#### Brano da leggere:
>>>
22/05/13

22 maggio 2013, 35 anni dall' approvazione della L194/78


22 maggio 2013, 35 anni dall' approvazione della L194/78



Donne e aborto, donne e 194: facciamo un po' di necessaria chiarezza

Ne avremmo fatto volentieri a meno, ma siamo ancora una volta costrette ad occuparci di Usciamo dal silenzio, Libera università delle donne, vista la visibilità nel campo delle donne, nella società che esse hanno.
Sabato 9 marzo è stato organizzato un convegno a Milano dal titolo:”Legge 194:cosa vogliono le donne”, promosso dal Comune di Milano, Usciamo dal silenzio, Libera università delle donne e i consultori privati laici in cui presentare il manifesto omonimo elaborato dalle suddette associazioni.

Già nel preambolo viene affermato che il manifesto è stato elaborato “partendo dal punto di vista delle donne e utilizzando le diverse competenze”: come a dire non solo un governo tecnico, ma anche le “tecniche delle donne”! Il punto di vista di quali donne è il punto di partenza? Qual è la finalità del Manifesto? Sempre dal preambolo:”..rivolto agli attori politici e sociali, al movimento delle donne di cui siamo partecipi e alla società tutta” (nel comunicato stampa a dire il vero scompare il movimento delle donne e rimangono gli attori politici e sociali).
<<<
#### Istruzioni:
Estrai dal testo sulla legge 194 il passaggio compreso tra "Sabato 9 marzo" e "politici e sociali).", estremi inclusi. Le righe che seguono provengono da una fonte diversa.

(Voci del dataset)
>>>
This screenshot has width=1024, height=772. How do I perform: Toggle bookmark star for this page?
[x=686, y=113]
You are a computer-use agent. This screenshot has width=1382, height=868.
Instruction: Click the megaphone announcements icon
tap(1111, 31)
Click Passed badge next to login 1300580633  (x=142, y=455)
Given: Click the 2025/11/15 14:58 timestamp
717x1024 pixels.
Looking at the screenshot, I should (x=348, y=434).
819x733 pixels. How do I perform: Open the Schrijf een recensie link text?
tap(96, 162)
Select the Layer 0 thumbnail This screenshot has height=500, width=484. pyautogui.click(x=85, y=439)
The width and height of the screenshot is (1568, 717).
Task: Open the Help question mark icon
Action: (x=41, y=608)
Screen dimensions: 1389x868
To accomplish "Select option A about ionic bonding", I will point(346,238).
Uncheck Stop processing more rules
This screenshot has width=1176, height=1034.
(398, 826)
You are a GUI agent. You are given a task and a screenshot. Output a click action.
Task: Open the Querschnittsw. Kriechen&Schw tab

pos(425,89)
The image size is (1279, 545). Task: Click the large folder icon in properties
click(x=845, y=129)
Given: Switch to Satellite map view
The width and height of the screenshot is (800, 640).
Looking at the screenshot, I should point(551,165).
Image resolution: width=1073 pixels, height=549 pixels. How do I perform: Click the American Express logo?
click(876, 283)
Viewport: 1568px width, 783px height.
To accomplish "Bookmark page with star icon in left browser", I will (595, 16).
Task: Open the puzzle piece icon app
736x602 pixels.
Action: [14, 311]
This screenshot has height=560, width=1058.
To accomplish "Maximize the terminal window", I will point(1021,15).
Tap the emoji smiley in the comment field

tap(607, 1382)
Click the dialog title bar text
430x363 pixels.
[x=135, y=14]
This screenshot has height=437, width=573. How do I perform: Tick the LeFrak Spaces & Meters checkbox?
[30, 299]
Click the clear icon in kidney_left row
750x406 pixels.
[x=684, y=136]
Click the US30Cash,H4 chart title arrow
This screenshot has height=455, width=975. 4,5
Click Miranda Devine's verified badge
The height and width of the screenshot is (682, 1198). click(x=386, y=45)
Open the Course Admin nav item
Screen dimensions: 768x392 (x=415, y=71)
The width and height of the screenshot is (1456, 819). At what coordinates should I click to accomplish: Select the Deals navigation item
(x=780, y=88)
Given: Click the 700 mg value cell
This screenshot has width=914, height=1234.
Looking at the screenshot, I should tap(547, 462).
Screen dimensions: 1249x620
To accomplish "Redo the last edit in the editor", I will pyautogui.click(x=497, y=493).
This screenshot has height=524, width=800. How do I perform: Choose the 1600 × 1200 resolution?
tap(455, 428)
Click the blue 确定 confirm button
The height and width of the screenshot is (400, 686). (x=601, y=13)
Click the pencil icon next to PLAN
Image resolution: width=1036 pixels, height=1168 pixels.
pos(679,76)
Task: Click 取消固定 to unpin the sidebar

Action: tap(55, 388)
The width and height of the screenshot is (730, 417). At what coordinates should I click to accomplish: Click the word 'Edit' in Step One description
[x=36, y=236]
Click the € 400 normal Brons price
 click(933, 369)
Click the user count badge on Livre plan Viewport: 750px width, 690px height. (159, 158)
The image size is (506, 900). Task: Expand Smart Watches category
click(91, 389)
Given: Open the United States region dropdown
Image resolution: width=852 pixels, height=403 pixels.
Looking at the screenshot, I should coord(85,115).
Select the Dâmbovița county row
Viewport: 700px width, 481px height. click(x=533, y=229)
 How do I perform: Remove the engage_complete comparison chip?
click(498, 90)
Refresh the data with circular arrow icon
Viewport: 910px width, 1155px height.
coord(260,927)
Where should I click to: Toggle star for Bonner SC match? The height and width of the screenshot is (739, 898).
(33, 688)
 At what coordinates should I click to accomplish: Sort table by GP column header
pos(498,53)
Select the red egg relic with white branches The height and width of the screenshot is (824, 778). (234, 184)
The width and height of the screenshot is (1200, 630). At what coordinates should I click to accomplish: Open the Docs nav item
<<<
#### Risposta scritta:
Sabato 9 marzo è stato organizzato un convegno a Milano dal titolo:”Legge 194:cosa vogliono le donne”, promosso dal Comune di Milano, Usciamo dal silenzio, Libera università delle donne e i consultori privati laici in cui presentare il manifesto omonimo elaborato dalle suddette associazioni.

Già nel preambolo viene affermato che il manifesto è stato elaborato “partendo dal punto di vista delle donne e utilizzando le diverse competenze”: come a dire non solo un governo tecnico, ma anche le “tecniche delle donne”! Il punto di vista di quali donne è il punto di partenza? Qual è la finalità del Manifesto? Sempre dal preambolo:”..rivolto agli attori politici e sociali, al movimento delle donne di cui siamo partecipi e alla società tutta” (nel comunicato stampa a dire il vero scompare il movimento delle donne e rimangono gli attori politici e sociali).